STATED GOAL A.
Answer these from the notebook excerpt:
(i) What optional parameter must be added to the `open()` function when reading the file?
(ii) What variable name should the recommendations section be assigned to?
(iii) How many sections does each of the texts have?

DOCUMENT SEGMENT.
===
Take a few minutes to look at the files, which are located in `data/txts`, and get a sense for how they're structured.

In [None]:
import os
import csv

# PART A: Start with one document

## 1. Read, Clean, Assign

We're going to start off working with just one document. Then we'll be able to put that into a loop that runs on all the documents.

**task**:

1. Read one document
2. Collect information on the country and year
3. Keep the section we're interested in
4. Turn each line into an item in a list.

**skills**:
- file reading
- [string](https://github.com/dlab-berkeley/python-intensive/blob/master/Glossary.md#string) slicing
- string methods
- indexing

### 1.1 Read in "cotedivoire2014.txt"

Fill in the blanks to read in the file. We'll need to include the `encoding='utf8'` optional parameter to the `open()` function to ensure that the text file is read correctly on all operating systems.

In [None]:
directory = './data/txts'
file_name = "cotedivoire2014.txt"
# FILL ME OUT

### 1.2 Assign country and year variables 

You'll notice that the file name consists of the name of the country and the year. We can use this to get that information. Slice the file name to create 2 new variables, `country`, and `year`.

Be careful! Remember that we are going to apply this to the other file names later. Make sure that however you slice "cotedivoire2014.txt" would work for the other files in the `data/txts` directory.

In [None]:
# FILL ME OUT

### 1.3 Get the Recommendations Section

Note that the section we want starts with `"II. Conclusions and/or recommendations\n"`. What [method](https://github.com/dlab-berkeley/python-intensive/blob/master/Glossary.md#method) would you use to get everything after this substring? Fill in the blank below and [assign](https://github.com/dlab-berkeley/python-intensive/blob/master/Glossary.md#assign) the value to a new variable called `rec_text`.

Note: there is certainly more than one way to do this, but the code below suggests one string method in particular. If you have time, think about what other methods or libraries you could use to get certain substrings.

In [None]:
# FILL ME OUT

### 1.4 Turn it into a list

Using a string method, turn the string above into a list of lines, and store it in a variable called `recs`. Remember that a new line is represented by `\n`.

In [None]:
# FILL ME OUT

### 1.5 Make a function

Let's put all of that code into a function that will read in a file and return a list of recommendations.

In [None]:
def read_recommendations(filename):
    # ADD YOUR CODE FROM SECTION 1 HERE    
    return recs

## 2. Chunk Recommendations

**task**:

These texts have 3 sections each. 
1. The first section contains those recommendations the country supports. 
2. The second section contains recommendations the country will examine.
===
[Extracted data entries]
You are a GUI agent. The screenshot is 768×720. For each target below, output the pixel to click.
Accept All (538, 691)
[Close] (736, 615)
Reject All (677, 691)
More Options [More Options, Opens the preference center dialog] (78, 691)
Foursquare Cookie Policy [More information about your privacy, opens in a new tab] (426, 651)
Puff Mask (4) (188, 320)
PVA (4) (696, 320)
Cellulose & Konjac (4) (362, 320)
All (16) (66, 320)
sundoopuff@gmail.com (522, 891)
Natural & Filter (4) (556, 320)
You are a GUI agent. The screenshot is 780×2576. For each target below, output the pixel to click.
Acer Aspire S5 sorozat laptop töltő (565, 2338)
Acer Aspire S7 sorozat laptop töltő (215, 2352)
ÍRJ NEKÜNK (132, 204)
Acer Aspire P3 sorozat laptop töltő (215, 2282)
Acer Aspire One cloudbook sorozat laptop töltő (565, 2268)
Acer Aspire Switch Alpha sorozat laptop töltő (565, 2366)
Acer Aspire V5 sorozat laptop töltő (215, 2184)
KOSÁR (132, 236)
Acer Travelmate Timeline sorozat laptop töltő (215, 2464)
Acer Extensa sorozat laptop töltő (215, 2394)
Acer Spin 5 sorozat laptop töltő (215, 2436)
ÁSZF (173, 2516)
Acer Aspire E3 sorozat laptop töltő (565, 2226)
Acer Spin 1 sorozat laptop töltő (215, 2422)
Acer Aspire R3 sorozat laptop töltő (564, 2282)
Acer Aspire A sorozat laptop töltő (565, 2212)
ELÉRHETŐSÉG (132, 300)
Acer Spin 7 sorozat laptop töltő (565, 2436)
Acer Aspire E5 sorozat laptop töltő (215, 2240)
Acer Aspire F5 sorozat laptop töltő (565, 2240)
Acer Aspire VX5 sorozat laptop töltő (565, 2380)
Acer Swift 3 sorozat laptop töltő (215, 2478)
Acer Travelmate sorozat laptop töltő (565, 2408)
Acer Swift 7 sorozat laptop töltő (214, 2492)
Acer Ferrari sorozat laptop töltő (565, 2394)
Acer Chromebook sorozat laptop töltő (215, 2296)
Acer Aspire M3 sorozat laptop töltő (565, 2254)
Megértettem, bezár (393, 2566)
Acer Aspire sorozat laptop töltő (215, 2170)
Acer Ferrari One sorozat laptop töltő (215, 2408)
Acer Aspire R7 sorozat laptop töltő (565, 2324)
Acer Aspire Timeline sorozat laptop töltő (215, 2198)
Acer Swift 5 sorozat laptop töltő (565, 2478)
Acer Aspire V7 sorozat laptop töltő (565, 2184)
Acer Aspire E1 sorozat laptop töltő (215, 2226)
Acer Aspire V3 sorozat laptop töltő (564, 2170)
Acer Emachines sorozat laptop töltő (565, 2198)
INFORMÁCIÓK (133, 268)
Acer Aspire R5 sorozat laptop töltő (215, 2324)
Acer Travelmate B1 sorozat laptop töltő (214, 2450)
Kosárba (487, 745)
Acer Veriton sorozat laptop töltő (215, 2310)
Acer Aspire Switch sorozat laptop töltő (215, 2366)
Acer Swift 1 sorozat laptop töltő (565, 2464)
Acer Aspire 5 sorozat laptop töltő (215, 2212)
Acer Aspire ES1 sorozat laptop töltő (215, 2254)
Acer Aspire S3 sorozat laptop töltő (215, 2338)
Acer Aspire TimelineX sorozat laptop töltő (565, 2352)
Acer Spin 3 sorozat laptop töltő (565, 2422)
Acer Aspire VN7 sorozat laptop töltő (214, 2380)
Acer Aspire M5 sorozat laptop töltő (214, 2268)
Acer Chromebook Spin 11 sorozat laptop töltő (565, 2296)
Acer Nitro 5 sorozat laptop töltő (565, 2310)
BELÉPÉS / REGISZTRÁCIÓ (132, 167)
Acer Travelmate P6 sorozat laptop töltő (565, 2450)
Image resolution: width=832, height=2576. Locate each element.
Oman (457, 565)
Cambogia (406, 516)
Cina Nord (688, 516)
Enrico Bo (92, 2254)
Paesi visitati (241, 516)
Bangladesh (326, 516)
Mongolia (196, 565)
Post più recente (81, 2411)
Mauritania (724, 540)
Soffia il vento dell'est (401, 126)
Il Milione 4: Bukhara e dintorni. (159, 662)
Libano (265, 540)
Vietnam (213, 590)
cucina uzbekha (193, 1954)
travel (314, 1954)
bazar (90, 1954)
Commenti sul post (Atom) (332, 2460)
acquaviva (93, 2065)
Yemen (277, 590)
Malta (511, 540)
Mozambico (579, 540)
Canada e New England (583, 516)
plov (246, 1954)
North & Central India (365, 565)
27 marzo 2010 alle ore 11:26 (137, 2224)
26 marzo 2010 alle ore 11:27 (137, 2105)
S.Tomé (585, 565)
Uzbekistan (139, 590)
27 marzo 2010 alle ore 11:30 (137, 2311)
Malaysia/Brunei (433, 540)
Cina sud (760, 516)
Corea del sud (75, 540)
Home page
===
STATED GOAL B. In the entries, write out every line from the one containing "Acer Travelmate P6" down to the one containing "bazar (90, 1954)", both ends included, with only those lines in your reply. Multiply each answer coordinate by 2.3 and round to the nearest whole number, with halves going up. Give all other lines, including the instruction line, unchanged.

EXERCISE RESULT A.
(i) `encoding='utf8'`
(ii) `rec_text`
(iii) 3

EXERCISE RESULT B.
Acer Travelmate P6 sorozat laptop töltő (1300, 5635)
Image resolution: width=832, height=2576. Locate each element.
Oman (1051, 1300)
Cambogia (934, 1187)
Cina Nord (1582, 1187)
Enrico Bo (212, 5184)
Paesi visitati (554, 1187)
Bangladesh (750, 1187)
Mongolia (451, 1300)
Post più recente (186, 5545)
Mauritania (1665, 1242)
Soffia il vento dell'est (922, 290)
Il Milione 4: Bukhara e dintorni. (366, 1523)
Libano (610, 1242)
Vietnam (490, 1357)
cucina uzbekha (444, 4494)
travel (722, 4494)
bazar (207, 4494)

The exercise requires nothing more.